The resulting compiled catalog will be saved to the LocaleData subdirectory of the current directory, so it's easily available to your app for testing. Just be sure to tell Perl to include the current directory in the search path, and set the
$LANGUAGE environment variable for your language. For example, here's how I test the Sqitch French catalog:
% dzil msg-compile po/fr.po [LocaleTextDomain] po/fr.po: 148 translated messages, 36 fuzzy translations, 27 untranslated messages. % LANGUAGE=fr perl -Ilib -CAS -I. bin/sqitch foo "foo" n'est pas une commande valide
Just be sure to delete the LocaleData directory when you're done — or at least don't commit it to the repository.

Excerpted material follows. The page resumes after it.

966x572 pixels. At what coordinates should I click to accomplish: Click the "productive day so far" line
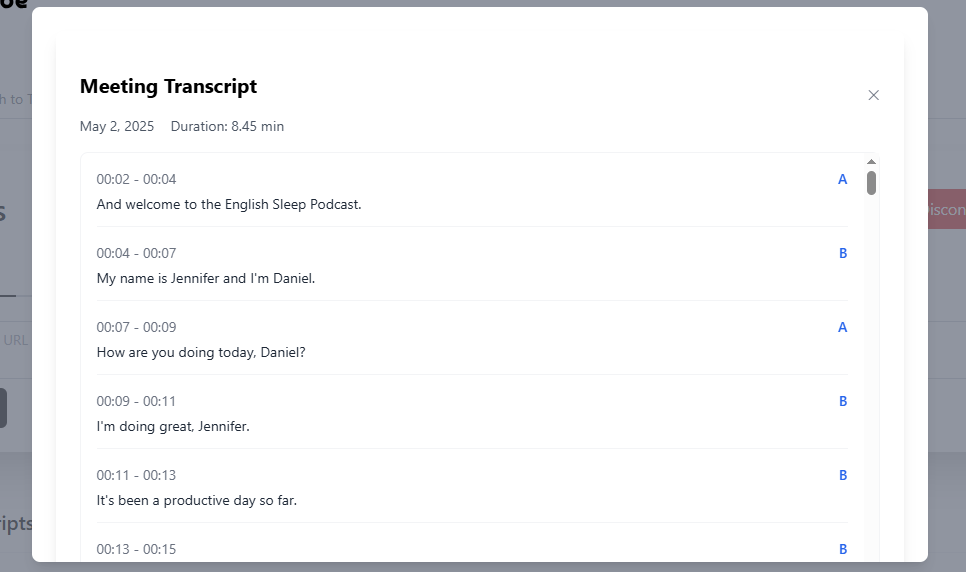click(x=196, y=501)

This may seem like a lot of steps, and it is. But once you have the basics in place — Configuring the Dist::Zilla::LocaleTextDomain plugin, setting up the "textdomain filter", setting and the locale in the application — there are just a few habits to get into:
Use the functions
__nxto internationalize user-visible strings
msg-mergeto keep the catalogs up-to-date
Keep your translators in the loop.
The Dist::Zilla::LocaleTextDomain plugin will do the rest.
1 What about Locale::Maketext, you ask? It has not, alas, withsthood the test of time. For details, see Nikolai Prokoschenko's epic 2009 polemic, "On the state of i18n in Perl." See also Steffen Winkler's presentation, Internationalisierungs-Framework auswählen (and the English translation by Aristotle Pagaltzis), from German Perl Workshop 2010.
msg-init function — like all of the
dzil msg-* commands — uses the GNU gettext utilities under the hood. You'll need a reasonably modern version in your path, or else it won't work.